== Work to complete ==
Working through the records below, count the lines that include "computer". The reply is that number alone.

== Material for this exercise ==
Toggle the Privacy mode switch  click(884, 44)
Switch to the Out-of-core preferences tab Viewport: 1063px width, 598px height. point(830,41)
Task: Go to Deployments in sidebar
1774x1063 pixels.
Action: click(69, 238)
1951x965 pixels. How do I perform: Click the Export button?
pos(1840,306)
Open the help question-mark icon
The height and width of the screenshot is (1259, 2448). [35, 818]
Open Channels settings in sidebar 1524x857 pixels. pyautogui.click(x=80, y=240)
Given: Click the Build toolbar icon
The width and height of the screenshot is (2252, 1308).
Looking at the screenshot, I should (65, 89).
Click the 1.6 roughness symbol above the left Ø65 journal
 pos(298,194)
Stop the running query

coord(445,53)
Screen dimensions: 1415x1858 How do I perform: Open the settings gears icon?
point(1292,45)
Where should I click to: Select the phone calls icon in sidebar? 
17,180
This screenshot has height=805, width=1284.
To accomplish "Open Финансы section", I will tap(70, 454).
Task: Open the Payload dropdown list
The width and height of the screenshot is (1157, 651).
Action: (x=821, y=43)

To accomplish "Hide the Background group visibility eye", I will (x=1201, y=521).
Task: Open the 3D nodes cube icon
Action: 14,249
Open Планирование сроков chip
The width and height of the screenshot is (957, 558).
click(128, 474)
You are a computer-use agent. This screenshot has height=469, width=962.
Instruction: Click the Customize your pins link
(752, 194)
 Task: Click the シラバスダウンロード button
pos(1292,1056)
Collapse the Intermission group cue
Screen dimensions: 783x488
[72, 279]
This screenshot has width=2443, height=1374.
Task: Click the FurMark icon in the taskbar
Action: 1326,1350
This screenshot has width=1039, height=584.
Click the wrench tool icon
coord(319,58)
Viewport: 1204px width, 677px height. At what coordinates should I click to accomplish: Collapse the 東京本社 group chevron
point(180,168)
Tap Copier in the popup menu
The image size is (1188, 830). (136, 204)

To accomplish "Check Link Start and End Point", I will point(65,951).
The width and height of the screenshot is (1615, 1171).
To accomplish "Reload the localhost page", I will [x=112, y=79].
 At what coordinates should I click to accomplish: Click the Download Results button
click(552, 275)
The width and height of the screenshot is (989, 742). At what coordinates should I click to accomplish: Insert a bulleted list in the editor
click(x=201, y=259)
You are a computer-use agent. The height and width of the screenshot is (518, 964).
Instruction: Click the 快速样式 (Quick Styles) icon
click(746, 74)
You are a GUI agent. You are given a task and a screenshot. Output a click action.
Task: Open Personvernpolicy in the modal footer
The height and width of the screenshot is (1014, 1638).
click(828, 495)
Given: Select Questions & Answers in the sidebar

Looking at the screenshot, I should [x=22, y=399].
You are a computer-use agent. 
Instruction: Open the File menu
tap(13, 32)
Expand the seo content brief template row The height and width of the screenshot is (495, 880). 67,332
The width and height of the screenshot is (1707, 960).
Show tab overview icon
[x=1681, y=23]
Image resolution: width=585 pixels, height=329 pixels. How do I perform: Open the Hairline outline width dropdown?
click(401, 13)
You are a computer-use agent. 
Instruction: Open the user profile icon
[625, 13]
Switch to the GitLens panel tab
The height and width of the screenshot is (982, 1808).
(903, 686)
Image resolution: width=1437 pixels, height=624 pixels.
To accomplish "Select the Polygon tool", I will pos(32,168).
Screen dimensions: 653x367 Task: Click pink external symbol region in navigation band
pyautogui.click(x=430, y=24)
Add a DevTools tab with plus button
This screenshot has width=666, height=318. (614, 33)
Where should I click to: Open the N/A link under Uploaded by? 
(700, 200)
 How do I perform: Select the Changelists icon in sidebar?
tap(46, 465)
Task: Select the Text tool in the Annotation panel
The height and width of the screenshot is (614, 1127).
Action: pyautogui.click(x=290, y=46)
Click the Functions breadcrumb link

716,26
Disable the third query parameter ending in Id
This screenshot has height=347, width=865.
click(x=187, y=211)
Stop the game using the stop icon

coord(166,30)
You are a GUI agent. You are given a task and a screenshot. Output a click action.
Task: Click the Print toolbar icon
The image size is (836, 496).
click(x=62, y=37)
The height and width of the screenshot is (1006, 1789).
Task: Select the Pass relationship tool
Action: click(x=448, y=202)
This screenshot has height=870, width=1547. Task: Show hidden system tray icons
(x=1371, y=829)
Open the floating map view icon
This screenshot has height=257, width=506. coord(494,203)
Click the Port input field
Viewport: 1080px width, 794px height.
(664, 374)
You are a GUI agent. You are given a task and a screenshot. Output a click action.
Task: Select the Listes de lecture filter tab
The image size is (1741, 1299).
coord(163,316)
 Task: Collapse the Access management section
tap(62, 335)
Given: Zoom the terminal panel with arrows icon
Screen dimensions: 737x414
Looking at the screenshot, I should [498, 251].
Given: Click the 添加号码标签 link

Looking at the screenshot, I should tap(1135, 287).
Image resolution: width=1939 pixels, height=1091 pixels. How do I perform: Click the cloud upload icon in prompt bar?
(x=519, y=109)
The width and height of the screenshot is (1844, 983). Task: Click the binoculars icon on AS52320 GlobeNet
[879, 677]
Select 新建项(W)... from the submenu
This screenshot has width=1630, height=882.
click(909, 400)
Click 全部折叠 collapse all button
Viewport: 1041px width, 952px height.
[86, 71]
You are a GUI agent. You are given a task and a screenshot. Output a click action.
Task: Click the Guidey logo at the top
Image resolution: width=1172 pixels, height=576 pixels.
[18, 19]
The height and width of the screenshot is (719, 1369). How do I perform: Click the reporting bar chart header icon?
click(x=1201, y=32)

== Exercise output ==
4